Developing an Alcohol and Drug Policy in the Workplace
There’s no doubt that this can benefit many businesses. It needs to be clear and well designed but having the policy in place can make sure that problems are addressed quickly rather than brushed under the carpet and valued employees get the support they need on time. In research carried out in the United States, they found that introducing a drug and alcohol policy combined with self-assessment proved very economical. For every $1 that was spent in setting up and running the policy, companies saved something in the order of $4 in lost revenue through sickness and absence. That’s a pretty big return on investment by business standards.
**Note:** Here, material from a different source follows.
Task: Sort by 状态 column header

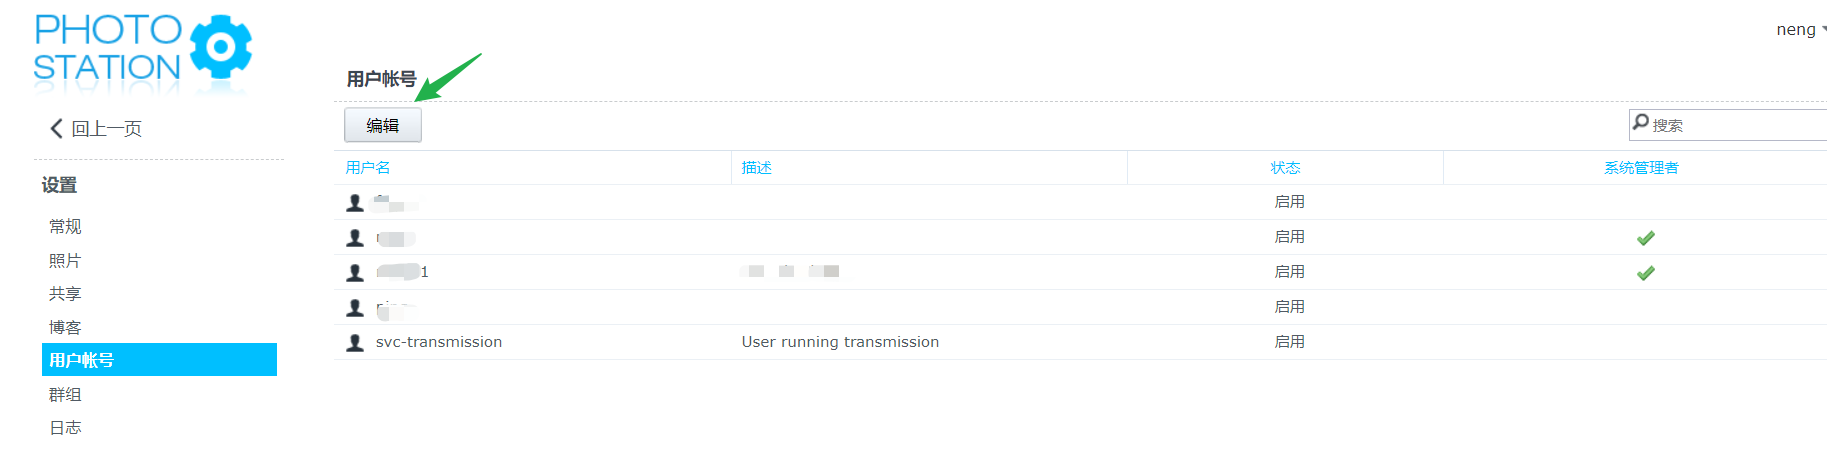Action: click(x=1285, y=168)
Should Your Business Be Testing for Alcohol and Drugs in Employees
This can be a difficult area, legally and ethically. For industries that have a high degree of safety, testing procedures and strict alcohol policies are generally a given. For office workers who provide admin, sales services or answer queries in a call centre, it’s not so clear cut. Testing is a good way to back up a company alcohol and drug policy but is by no means where you should start. You need to get in place the support and policy first and engage employees with this.
If you are going to start testing then you need to get everyone on board and explain why it is so important. You also need to make the right decisions about who to test and when to test and they need to be carried out fairly, scientifically and ethically. There also needs to be a clear path for recovery if someone has been found to have high levels of alcohol in their blood stream whilst at work. This is often beyond the remit of many businesses as they simply don’t have the expertise in place or the time and it is one reason for the use of a third party occupational health provider to help develop policy and testing procedures.
Providing Support and Guidance
Whilst self-assessment may well bring the drinking habits of many of your employers into line, there are always going to be incidents where personal and mental health issues combine and create a problem. There’s no point in having great policies in place if you are not going to provide those suffering with the additional support and guidance they need. An alcohol or drug problem does not occur overnight and can take a long while to develop before it begins to affect behaviour and performance in the workplace.
For businesses who want to tackle this very important issue then understanding is paramount. Helping to promote employee welfare in the first place so that influencing factors such as stress and wellbeing are covered can not only help guard against drink problems starting but can also give staff the confidence to come forward when they do have an issue.